# Shift knob options?



## 16VSerenity (Jul 26, 2006)

I have a new 2012 Jetta GLI and I'm trying to find a decent replacement shift knob for OEM that has more weight to it but does not look like a crap aftermatket add-on. I've looked around a little and can't find anything yet that has some good weight to it, will work with a VW's non-screw on knob, and still manage to look decent with a stock or aftermarket shift boot. Anyone out there have any good options/setups?


----------



## Hippie675 (Apr 13, 2011)

*Knob*

These guys make wonderful things.

http://www.twmshiftknobs.com/shiftknobs/index.php

:laugh:


----------



## 16VSerenity (Jul 26, 2006)

Honestly, not really a fan of their knobs or their prices. There are a lot of companies out there who make knobs out of the same materials, with equal quality, at half the price. Heck, I know a company that will custom make a knob for significantly less than on off-the-shelf TWM, but they only do screw on/threaded knobs (and us I know TWM now sells an adapter).

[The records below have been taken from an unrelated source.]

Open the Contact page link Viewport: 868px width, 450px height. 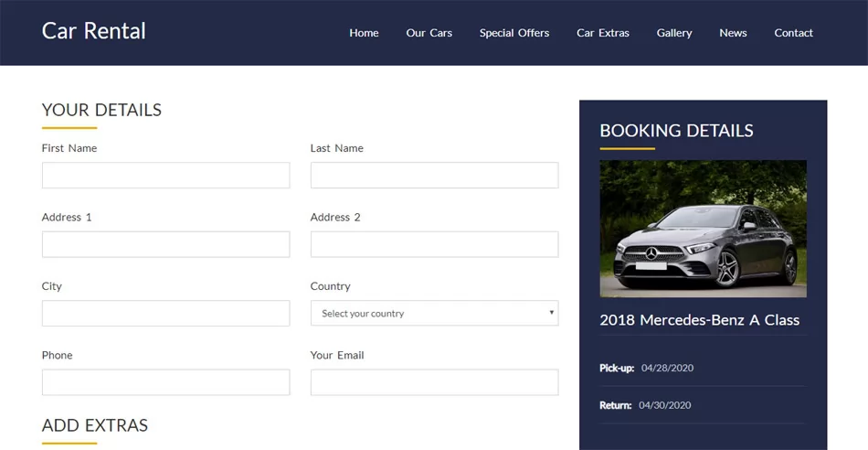793,33
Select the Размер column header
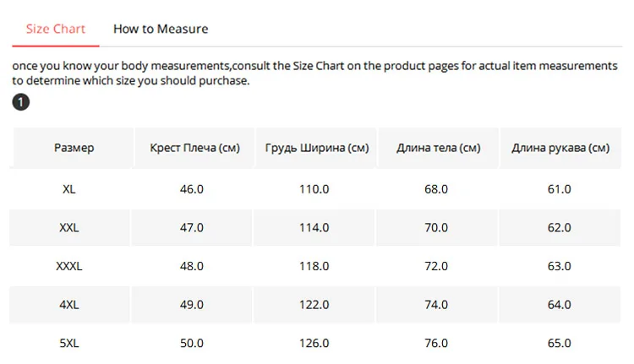The height and width of the screenshot is (364, 634). coord(74,148)

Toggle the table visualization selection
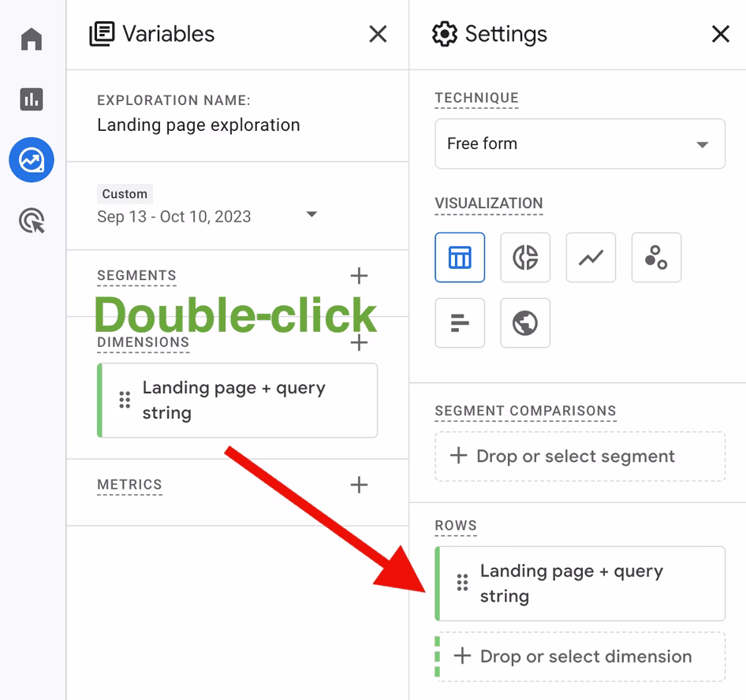pyautogui.click(x=460, y=258)
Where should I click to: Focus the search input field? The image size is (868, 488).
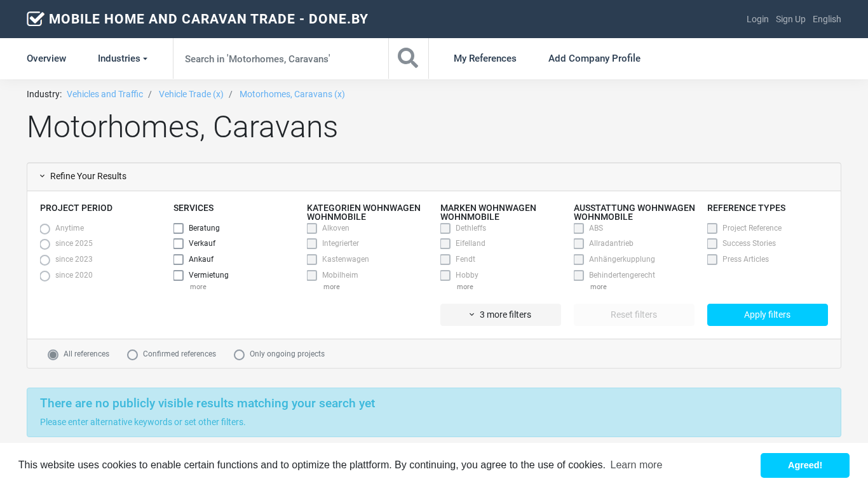[x=280, y=58]
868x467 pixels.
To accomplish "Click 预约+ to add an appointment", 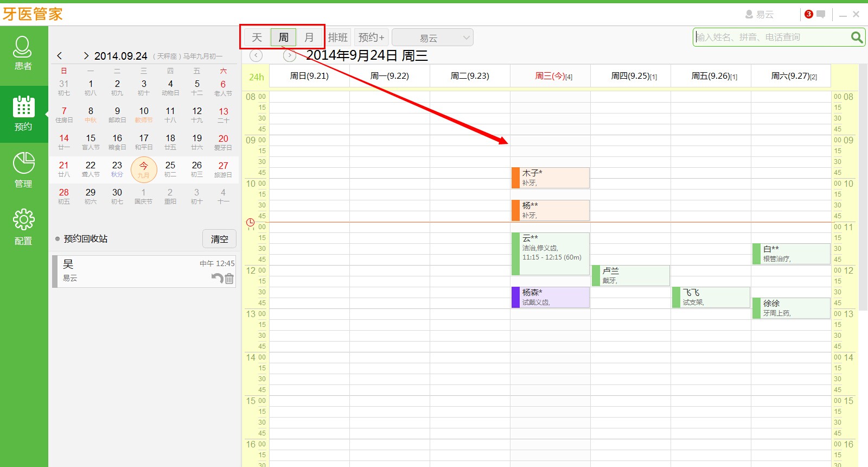I will tap(371, 37).
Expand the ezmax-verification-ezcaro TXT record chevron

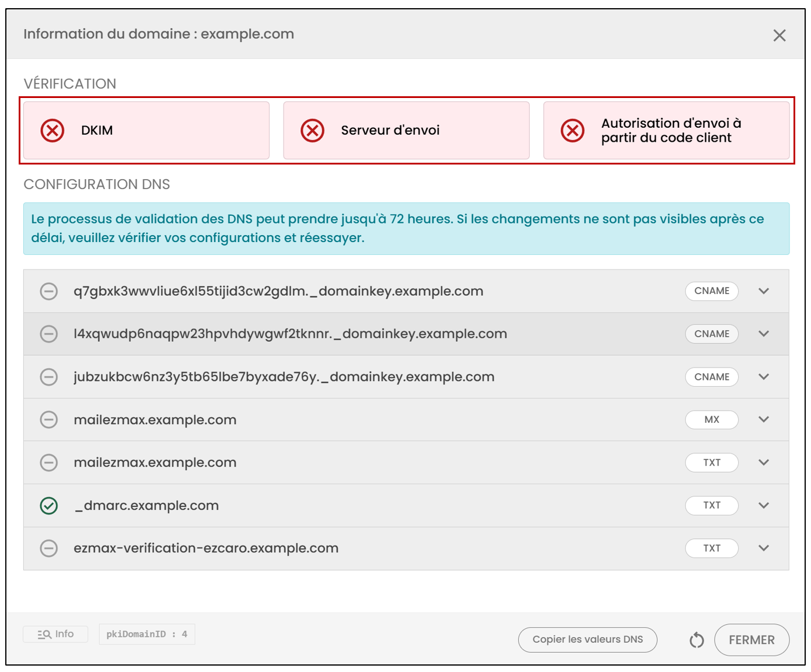tap(764, 548)
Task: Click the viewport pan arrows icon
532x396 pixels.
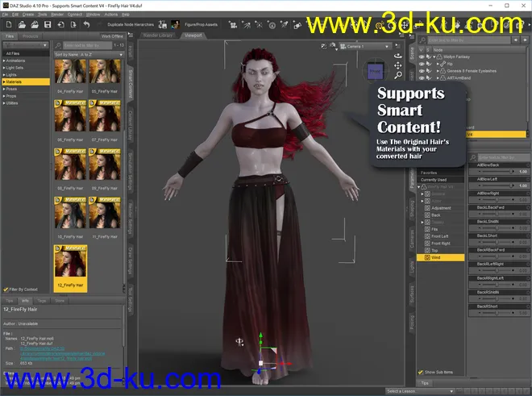Action: pos(398,65)
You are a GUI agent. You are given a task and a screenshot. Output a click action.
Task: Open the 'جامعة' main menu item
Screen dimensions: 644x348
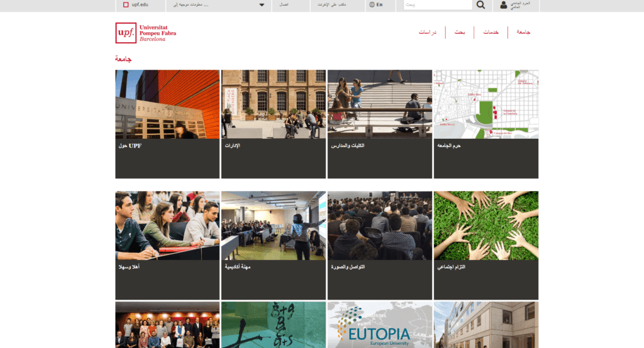(x=524, y=32)
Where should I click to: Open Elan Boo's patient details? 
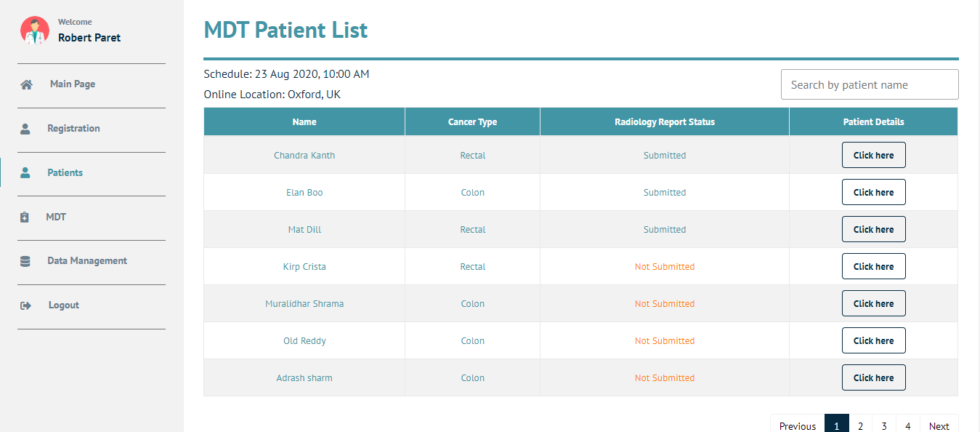coord(873,193)
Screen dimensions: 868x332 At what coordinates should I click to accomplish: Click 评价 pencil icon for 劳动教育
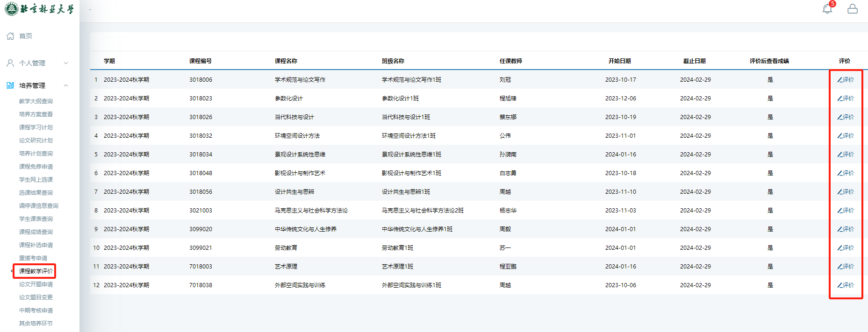pos(839,248)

Sent from my ADR6425LVW using Xparent SkyBlue Tapatalk 2


----------



## ECS Tuning (Oct 2, 2006)

Take a look at our shifter selection, I really like the retro kit -


----------



## 16VSerenity (Jul 26, 2006)

Having a knob custom made by WC Lathe Werks. Should have it sometime next week. The guy who runs it, Chris, is phenomenal to work/deal with.

Sent from my ADR6425LVW using Xparent SkyBlue Tapatalk 2


----------



## 2003 golfer (Sep 25, 2007)

I custom made one: 








(I really need a good photo of it)


----------



## vwbeaner (Jun 4, 2007)

I had one like this in mine and I loved it. A bit pricy but man did it feel good in my mit.


----------



## 16VSerenity (Jul 26, 2006)

I ended up having one custom made by WC Lathe Werks. Awesome company/person to deal with, awesome quality products.


----------